Task requirements | The lines to copy run from the one containing "1915x948 pixels." to the very end of the records; give them exactly, and only them, without pictures.

** Dataset extract follows **

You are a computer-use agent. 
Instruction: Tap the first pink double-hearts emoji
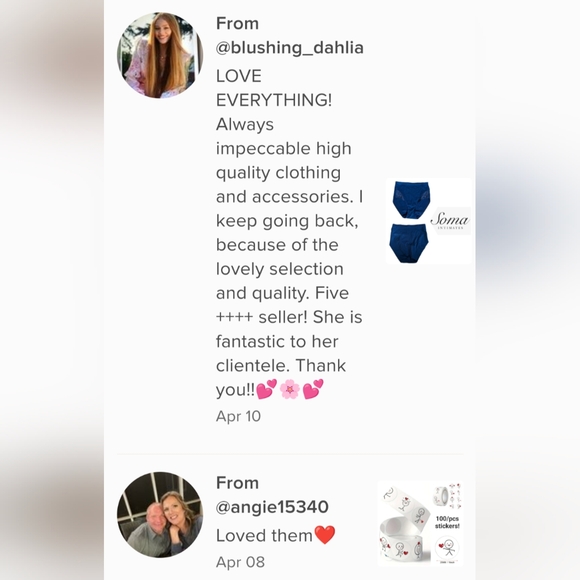[x=266, y=389]
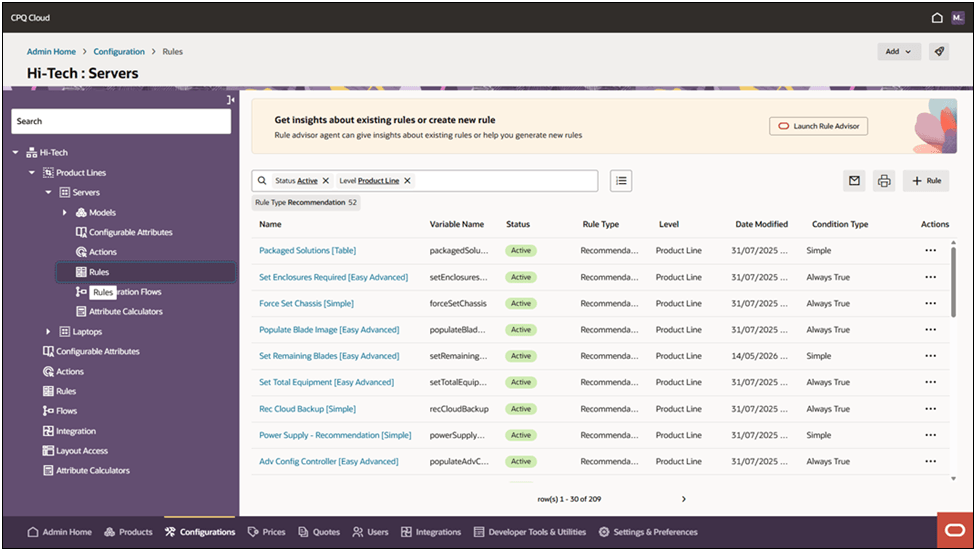Expand the Models tree node
Screen dimensions: 976x551
(64, 212)
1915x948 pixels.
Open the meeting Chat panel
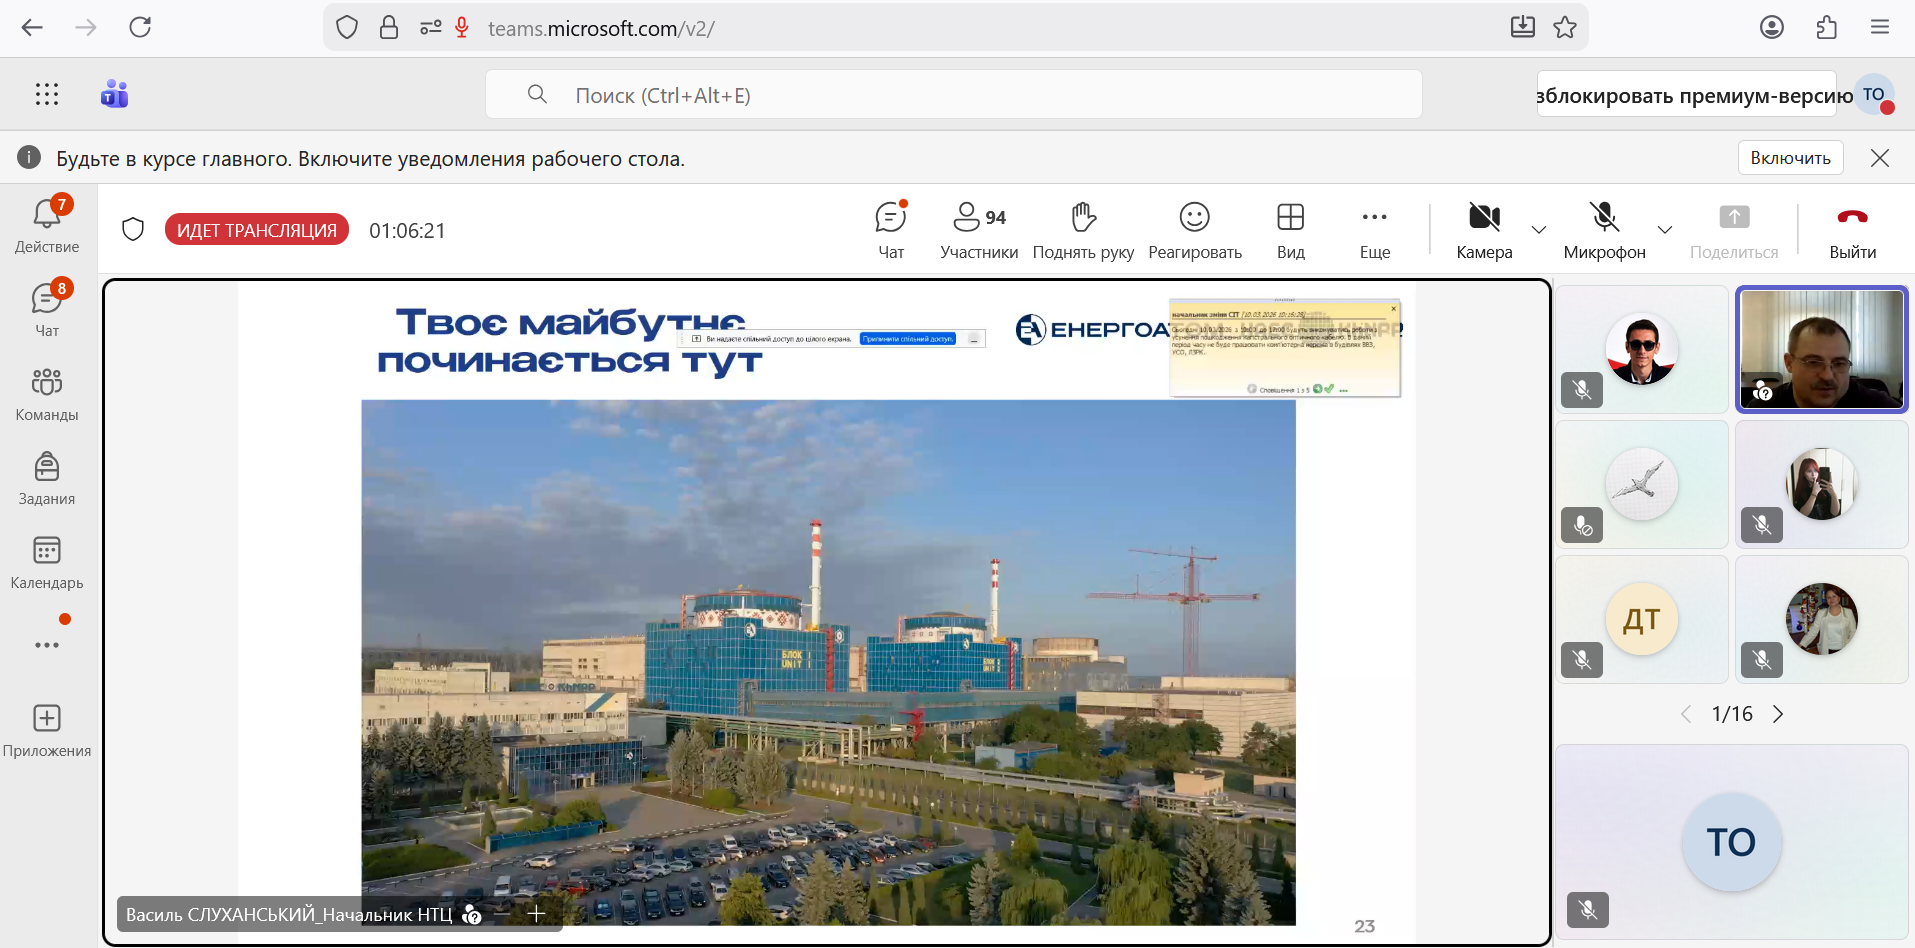click(x=890, y=230)
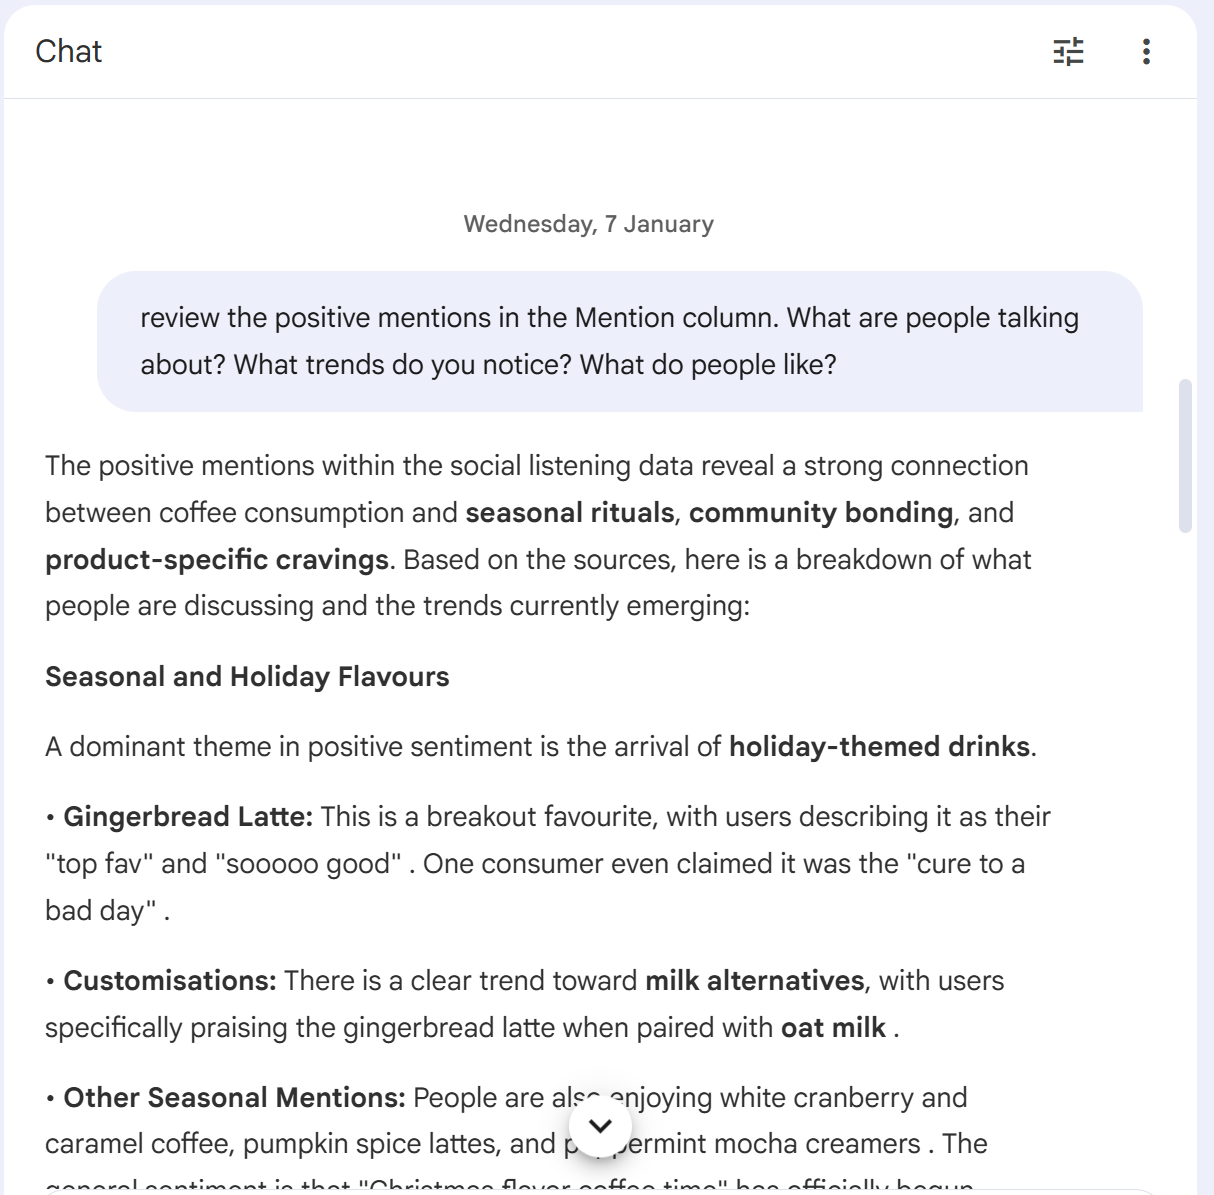Select the user prompt message bubble
Viewport: 1214px width, 1195px height.
pyautogui.click(x=619, y=341)
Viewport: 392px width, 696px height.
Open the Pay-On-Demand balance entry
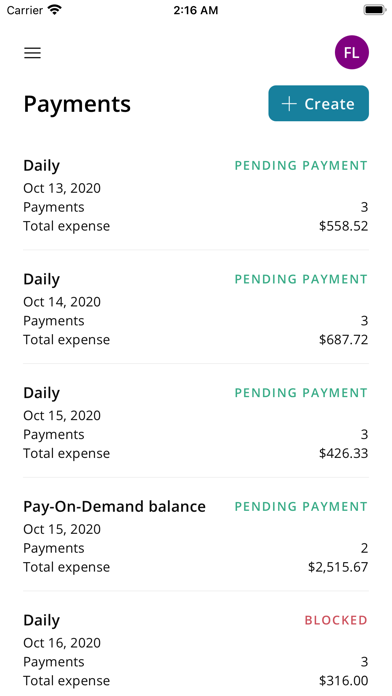pos(196,537)
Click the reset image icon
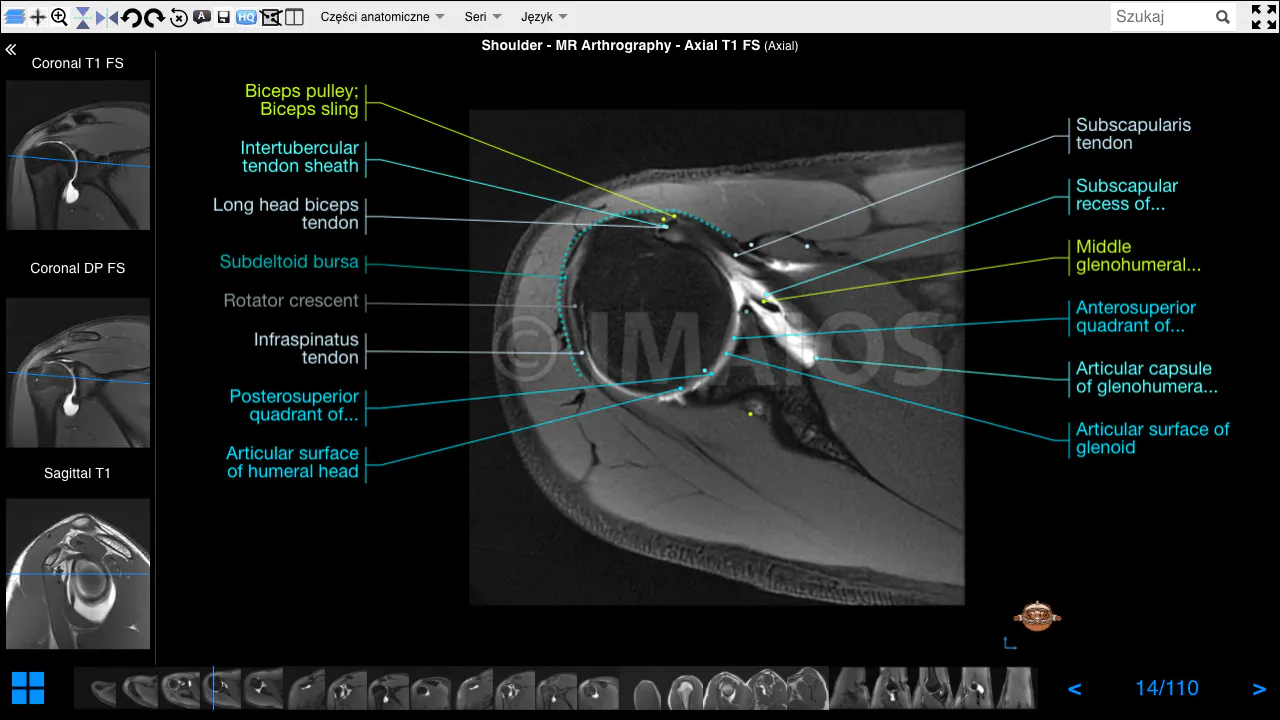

** End of Dataset extract **

Solution |
1915x948 pixels.
Open the meeting Chat panel
click(x=890, y=230)
Select the user prompt message bubble
Viewport: 1214px width, 1195px height.
pyautogui.click(x=619, y=341)
Viewport: 392px width, 696px height.
Open the Pay-On-Demand balance entry
pos(196,537)
Click the reset image icon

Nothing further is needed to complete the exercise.